Comparison of Approaches
| Approach | Latency | Accuracy | Operational Cost | Best For |
|---|---|---|---|---|
| Rule-only engine | 5ms P99 | Limited: misses novel patterns, requires manual maintenance | Low: no ML infra | Low-volume or tightly-scoped fraud domains with stable patterns |
| Single ML model (no rules) | 50-100ms P99 | Good for trained patterns, weak on novel velocity attacks | Medium: model training pipeline required | Businesses with clean labeled data and stable fraud distribution |
| Rule engine + gradient boosting | 25ms P99 | High: rules catch obvious fraud fast, GB handles subtlety | Medium-high: two systems to maintain | Most payment fraud scenarios at scale |
| Full ensemble (rules + GB + NN) | 80-100ms P99 | Highest: NN captures temporal behavioral shifts | High: GPU infra, shadow mode, feedback loop | High-value payment flows where fraud cost justifies model complexity |
| Graph-based fraud network detection | 200-500ms P99 | Very high for organized fraud rings | Very high: graph DB, GNN training | Detecting coordinated fraud across account networks |
| External fraud bureau API | 50-200ms P99 (external) | Variable: depends on bureau data freshness | Low in-house, high vendor cost | Startups or low-volume without training data to build in-house models |
The correct choice for a payment platform at 10,000 TPS is the full ensemble for high-value transactions (above $100) and rule engine plus gradient boosting for low-value transactions. The NN adds meaningful accuracy improvement but costs 4-6x more compute than gradient boosting alone. Routing transactions to the appropriate scoring tier by amount captures most of the accuracy benefit at a fraction of the cost: 80% of transactions are low-value and decided by the cheaper tier, while the expensive NN is reserved for the 20% of high-value transactions where the fraud cost justifies the compute spend.
Key Takeaways
- Online feature freshness is the foundational constraint - a model trained on stale features makes decisions on stale reality; velocity counters must be updated within seconds, not minutes.
- Early exit architecture multiplies throughput - when 50% of transactions exit at the rule engine in 5ms, the ML ensemble only needs to handle 50% of peak volume, halving the required inference capacity.
- False positive cost is asymmetric by transaction value - a $10 declined transaction costs more in customer damage relative to fraud risk than a $5,000 declined transaction; thresholds must be tiered by amount.
- Shadow mode is not optional for model updates - promoting a model directly to production without shadow validation risks a sudden spike in false positives or false negatives that damages both user trust and fraud loss simultaneously.

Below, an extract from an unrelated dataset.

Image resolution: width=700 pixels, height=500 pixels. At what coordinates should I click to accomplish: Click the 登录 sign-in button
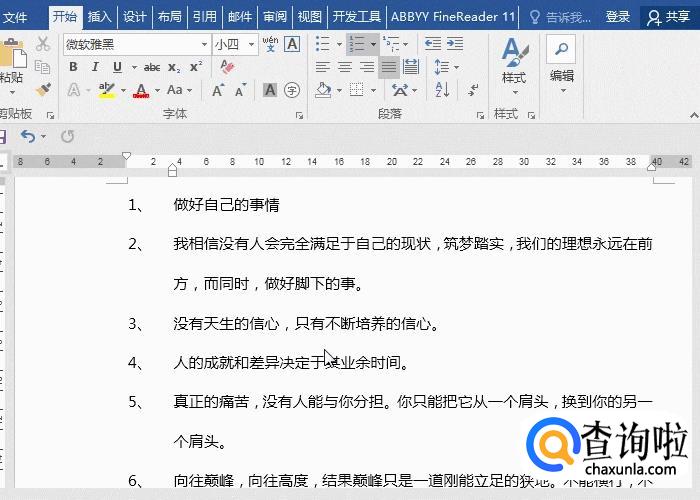pos(618,16)

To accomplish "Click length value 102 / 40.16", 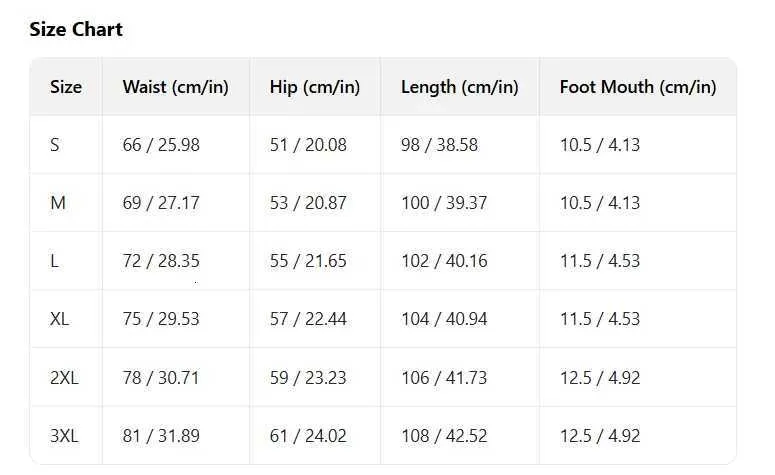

- The feedback loop is the moat - models trained on your own labeled fraud outcomes are far superior to generic models because fraud patterns are merchant-category and region-specific; the longer you operate the feedback loop, the harder the system is to replicate.
- Velocity counters in Redis sorted sets provide exact sliding windows - approximate data structures save memory but lose the precision needed for fraud decisions where 12 transactions vs. 13 transactions changes the verdict.
- Failsafe to APPROVE, not DECLINE - when the scoring system itself fails, blocking all payments is worse than approving potentially fraudulent ones; design for graceful degradation to a permissive baseline while alerting immediately.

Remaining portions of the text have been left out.